ACTIVITIES
[A] List the kinds of writing that the May Day recommendation below says the author's early writings were.
[B] Please write out the passage of the May Day recommendation below between "Phillis Levin is my Muse, in" and "Ms Phillis Levin.", inclusive.

May Day – A Recommendation

Phillis Levin is my Muse.

Many poets have issued that title on a woman. “She is my muse.” This woman they talk of is beautiful, elegant, they are no doubt in love with her, and equate inspiration to write poetry, happy or sad, about her, to ‘Muse’.

Phillis Levin is my Muse, in the purest sense.

When I starting down this path of creativity, of writing, poetry, of using word as art (ART?) it was a journey that started in the dark (yes, I mean high school). Writings were scribblings in the corners of notebooks, they were mimics of Latin poets, and ‘experimental’ things, which later turned out to be not that ‘experimental’. But this is a part of the poet’s journey, as it is a part of any journey. This part is the beginning.

Then came college, and writing courses, and this strange, but new idea of reading other poets. This idea is a strange one to understand why it is a NEW THING.

A book, Afterimage, was handed to me, by a Ms Phillis Levin.

RECORD EXTRACTS
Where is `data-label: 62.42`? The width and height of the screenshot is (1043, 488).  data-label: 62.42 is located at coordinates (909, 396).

--

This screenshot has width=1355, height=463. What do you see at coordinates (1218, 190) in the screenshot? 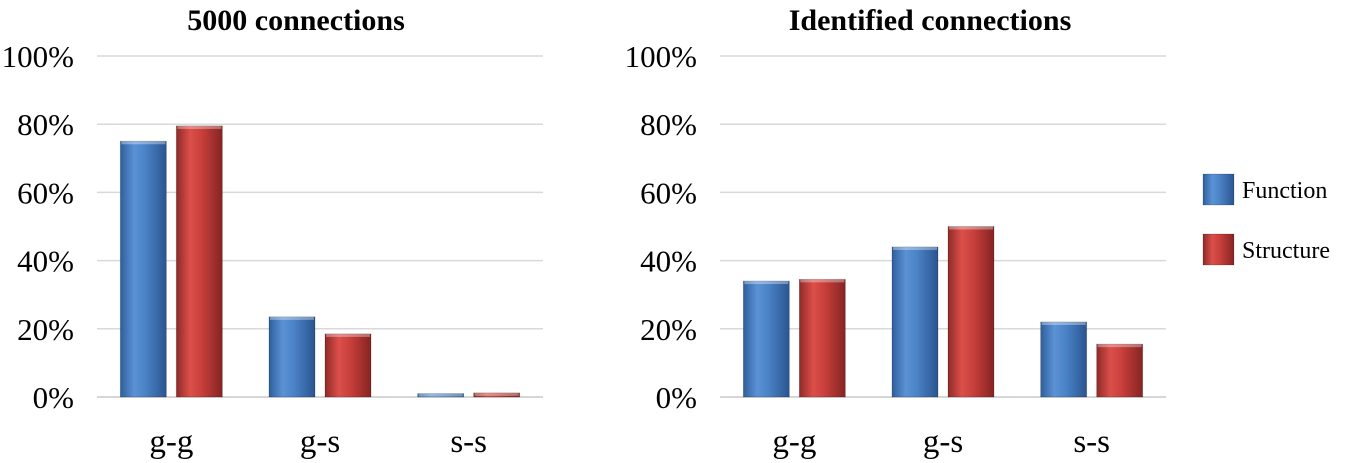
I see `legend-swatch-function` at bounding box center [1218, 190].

ANSWER SECTION
[A]
- Scribblings in the corners of notebooks
- Mimics of Latin poets
- 'Experimental' things

[B]
Phillis Levin is my Muse, in the purest sense.

When I starting down this path of creativity, of writing, poetry, of using word as art (ART?) it was a journey that started in the dark (yes, I mean high school). Writings were scribblings in the corners of notebooks, they were mimics of Latin poets, and ‘experimental’ things, which later turned out to be not that ‘experimental’. But this is a part of the poet’s journey, as it is a part of any journey. This part is the beginning.

Then came college, and writing courses, and this strange, but new idea of reading other poets. This idea is a strange one to understand why it is a NEW THING.

A book, Afterimage, was handed to me, by a Ms Phillis Levin.